Biography:
Dr. Lempert is the author of the first treatise on International Development Law (2018), the first textbook on national sustainable development planning (1996), the first work on Soviet legal culture and transitions (1995, two volumes), and one of the first neo-Malthusian models of political stability and violence (on Mauritius, 1987).
Dr. Lempert is a Ph.D. social (legal and development) anthropologist (U.C. Berkeley), and international human rights/sustainability/legal development lawyer and consultant (Stanford J.D. and M.B.A./public management) who has worked in 30+ countries on five continents for the U.N. system, the World Bank, EC, international NGOs (including WWF, IUCN, Amnesty International), community based organizations, universities, foundations, and governments.
He has founded and run the NGO, Unseen America Projects, Inc., pioneering democratic experiential education curricula at the university level globally, and the Southeast Asian Cultural and Environmental Heritage Protection Project in the Mekong Region as an approach to cultural heritage protection, tolerance and democratization. He has also promoted the International Red Book for Endangered Cultures and the Donor Monitor Project along with various indicators, measures and professional codes in human rights, governance and university disciplines.
Research interests:
Dr.

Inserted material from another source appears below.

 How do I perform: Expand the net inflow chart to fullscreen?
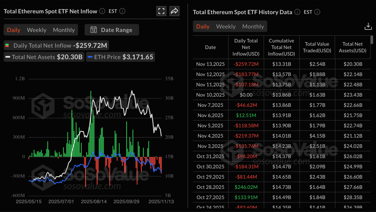pos(161,11)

Lempert’s theoretical work focuses on:
– measuring and predicting legal and political systems;
– measuring and predicting processes of change in political and legal cultures;
– measuring and predicting collapse and political violence;
– modeling political, legal and social systems and deep structures of power;
– measures of social “progress” and the ability of legal systems and cultural change to achieve it; and
– the social science of empires.
His applied work includes proposals for:
– model constitutions for cultural rights/federalism and for citizen oversight and power balancing;
– sustainable development plans;
– accountability of international development actors to international law;
– measures of progress in human rights;
– government restructuring for oversight, efficiency and sustainability;
– restructuring university disciplines and review procedures;
– field and clinical curriculum incorporating democratic education and student-run policy projects at the university level;
– cultural rights protections, identity, and promoting historical pride and re-examinations;
– cultural and environmental heritage protection and tourism promotion;
– diaspora bridge centers; and
– professional ethics codes.
He is fluent in English, Russian, Spanish, and Vietnamese and has a working knowledge of French, German, and Portuguese as well as some basic ability in other languages.